A member of the Council of Fashion Designers of America and author of “Rebel Rebel: Anti-Style,” Duffty also works as a musician. Her multidimensional perspective and international background appealed to the executive search team, and it took a “long time” to find the right candidate, according to Hakan Baykam, founder and chief executive officer of Istituto Marangoni Miami. “We wanted someone who came from a top US school but also had Marangoni’s European heritage, someone who was not just ‘fashion’ but also had a background in art and music that really encapsulates Miami. We are delighted that Keanan is joining the Miami fashion movement as we continue to grow.”

Partnerships will be at the top of his to-do list. Duffty is expected to work closely with New York Fashion Week, along the lines of how the school has partnered with fashion weeks in Latin America. Duffty aims to form brand partnerships for industry projects at the school in styling, business and fashion design, the spokesperson said.

In other Parsons-related news, the union representing part-time faculty at the New School’s six divisions, UAW Local 7902, called a walkout Tuesday after months of failed negotiations over a salary increase. Part-time faculty make up 87% of the New School’s teaching staff. The part-time faculty are looking for their first raise in four years and are reportedly asking for 10% now and a 5% annual raise in the future.

The union represents about 2,600 members, of which 1,789 part-time faculty members will be teaching classes this fall, a New School spokesman said.

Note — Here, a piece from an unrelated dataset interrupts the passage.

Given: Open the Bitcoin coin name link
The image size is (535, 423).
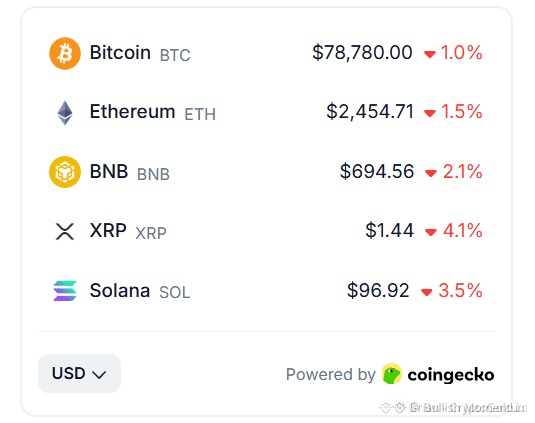Looking at the screenshot, I should [x=120, y=53].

Parsons has 932 part-time faculty members, but school officials do not break down the number of faculty members by school, a New School spokesman said Wednesday.

Union officials tweeted an update Wednesday night noting that the New School’s part-time faculty-elected bargaining committee had reconvened Wednesday for several hours to prepare new responses to the university administration’s contract proposals. “We will see you tomorrow at the negotiating table. Meanwhile, the strike continues,” reads the post.

Declining the media’s request to speak to a school official, the spokesperson referred to online posts about the situation. A joint statement released Tuesday by Tokumbo Shobowale, executive vice president of business and operations, and Sonya Williams, vice president of human resources, he noted that university representatives had been negotiating with ACT-UAW Local 7902 members for more than 10 hours and that the union had agreed to continue the bargaining Thursday and Friday. They “indicated a willingness to accept mediation to break any impasses and help reach an agreement. We strongly believe that the support of a mediator can help resolve these negotiations quickly,” the statement read.

Meanwhile, part-time union teachers have put a brake on teaching classes and coursework assessments. Some joined the picket line outside the school’s downtown campus.